» TASK BRIEF
Among the entries below, only the lines from the one with "Viewport: 541px width, 480px height." through the one with "Given: Click the" are to be retyped, exactly and without pictures.

» EXTRACTED RECORDS
-=-=-
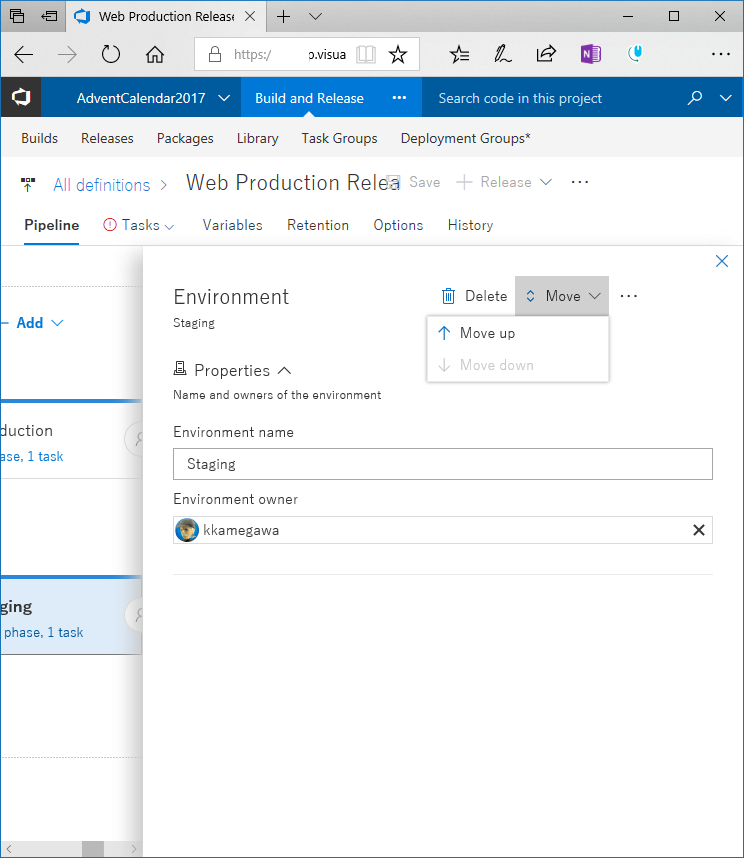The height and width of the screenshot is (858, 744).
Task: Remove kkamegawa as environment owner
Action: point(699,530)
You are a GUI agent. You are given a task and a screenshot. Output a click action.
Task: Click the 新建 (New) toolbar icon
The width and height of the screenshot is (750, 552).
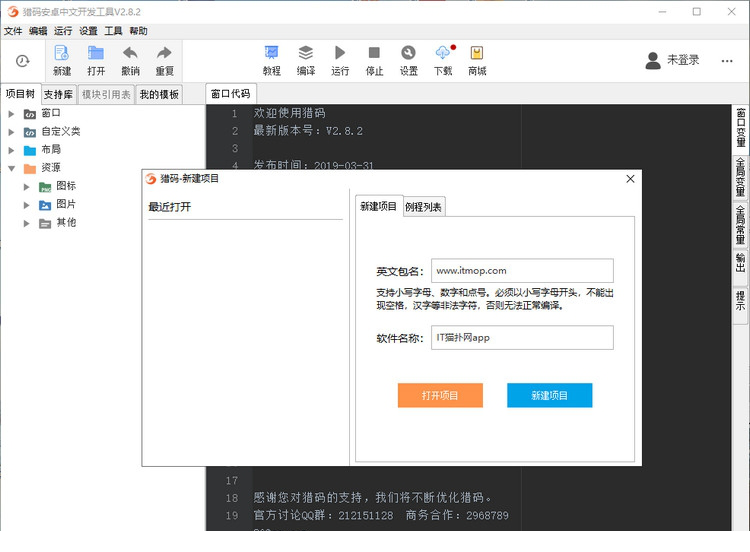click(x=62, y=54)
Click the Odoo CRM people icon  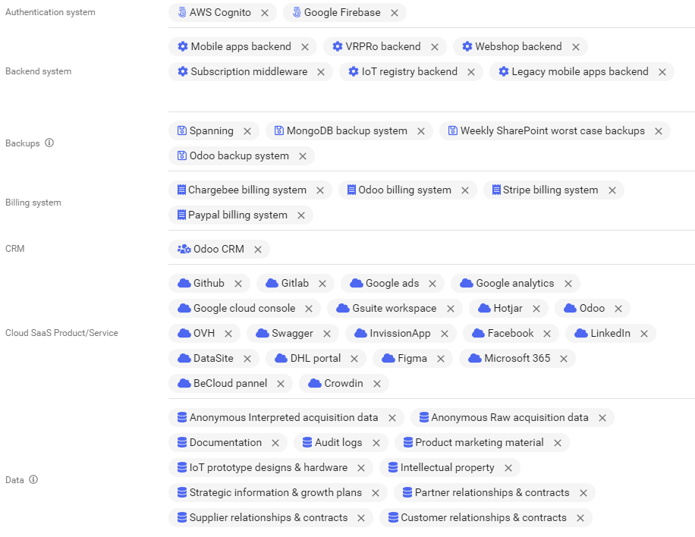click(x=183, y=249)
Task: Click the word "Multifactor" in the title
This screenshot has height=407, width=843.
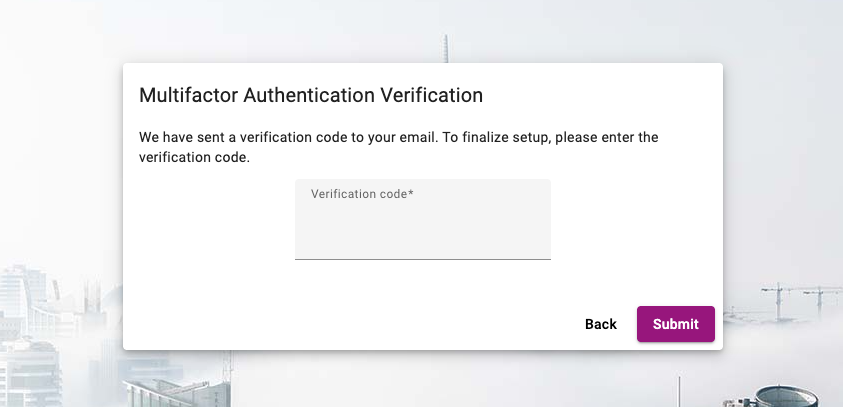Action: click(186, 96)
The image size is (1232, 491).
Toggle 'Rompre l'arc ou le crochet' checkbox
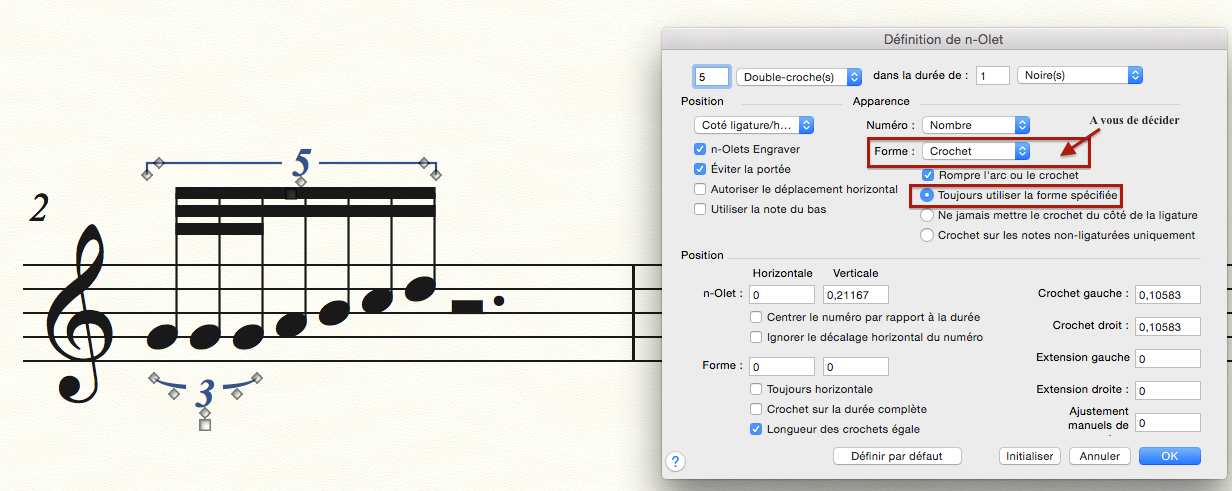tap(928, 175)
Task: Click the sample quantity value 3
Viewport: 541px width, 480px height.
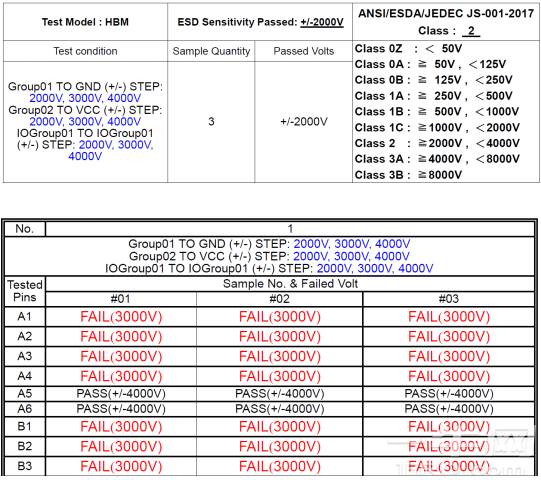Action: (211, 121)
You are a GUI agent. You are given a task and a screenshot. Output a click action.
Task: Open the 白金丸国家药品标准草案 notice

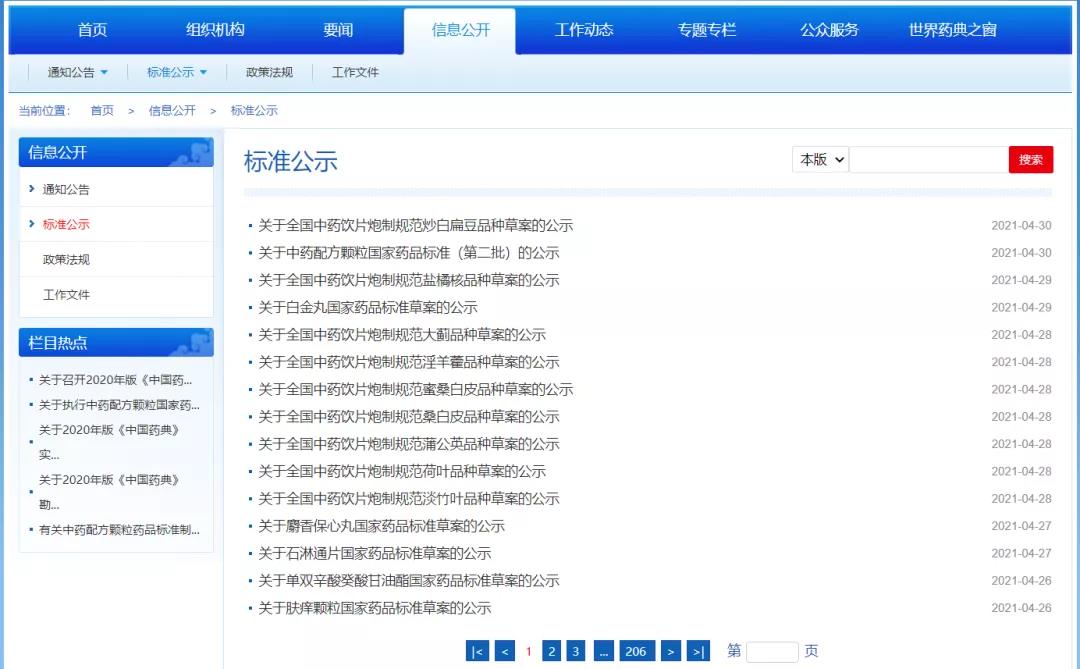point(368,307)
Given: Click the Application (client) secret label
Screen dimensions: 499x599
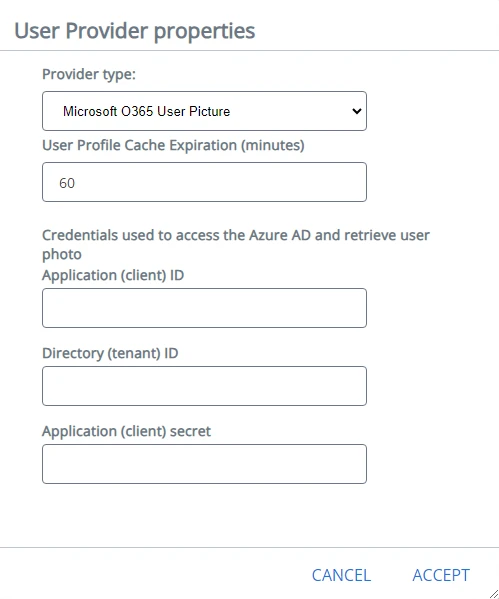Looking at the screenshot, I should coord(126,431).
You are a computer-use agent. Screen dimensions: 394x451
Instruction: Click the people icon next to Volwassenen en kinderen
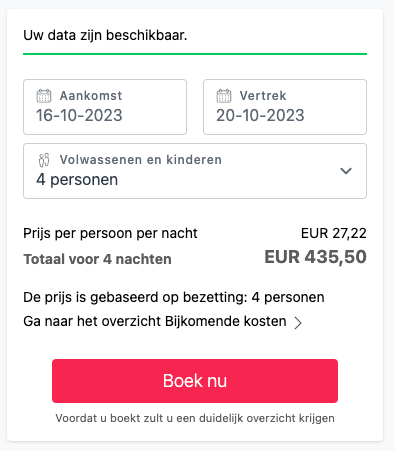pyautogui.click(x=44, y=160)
-=-=-
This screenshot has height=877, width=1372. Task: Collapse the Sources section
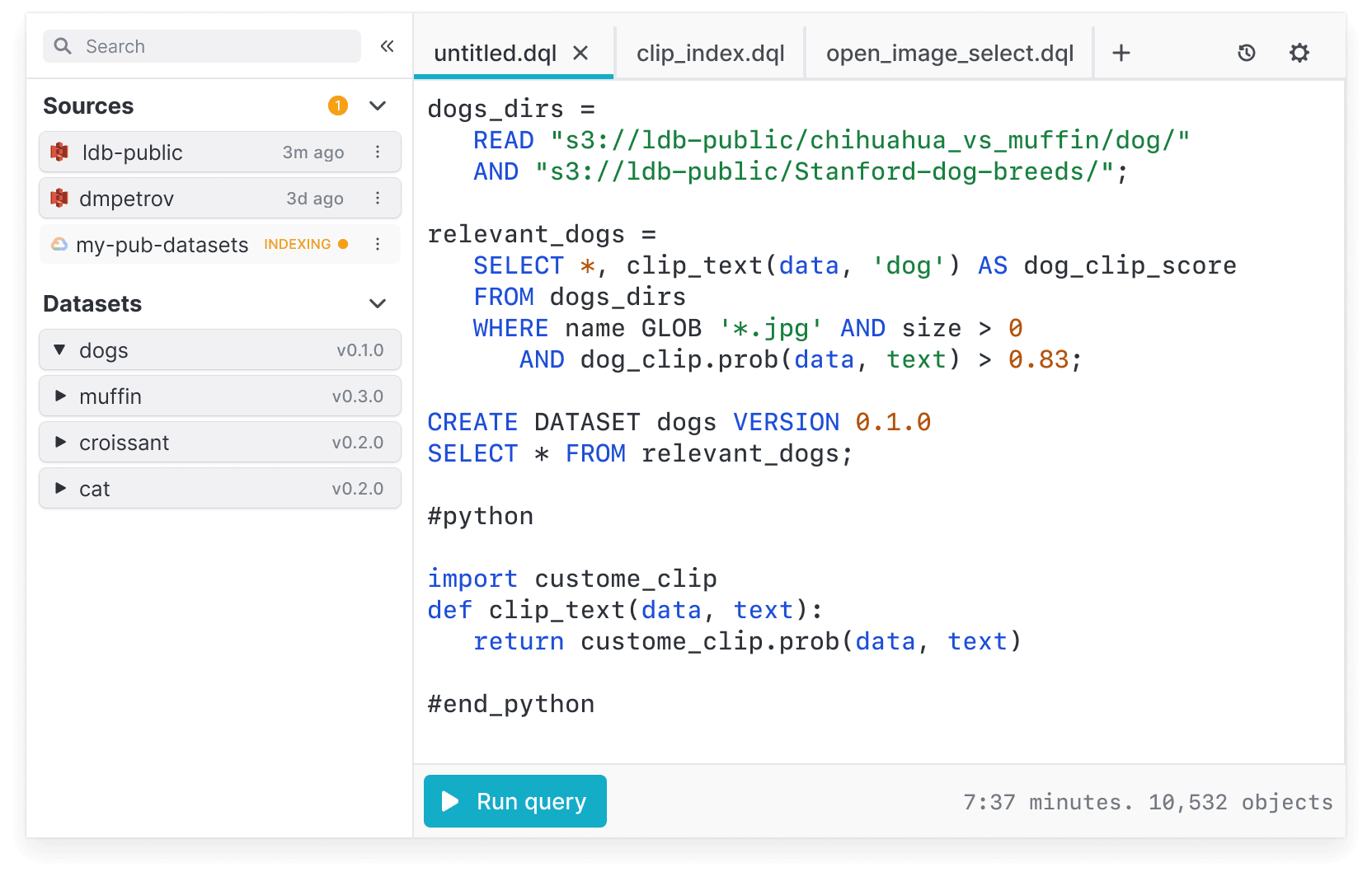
-=-=-
» RESPONSE TO THIS TASK
Viewport: 541px width, 480px height.
Action: (211, 121)
You are a GUI agent. You are given a task and a screenshot. Output a click action.
Task: Open the 白金丸国家药品标准草案 notice

point(368,307)
Given: Click the Application (client) secret label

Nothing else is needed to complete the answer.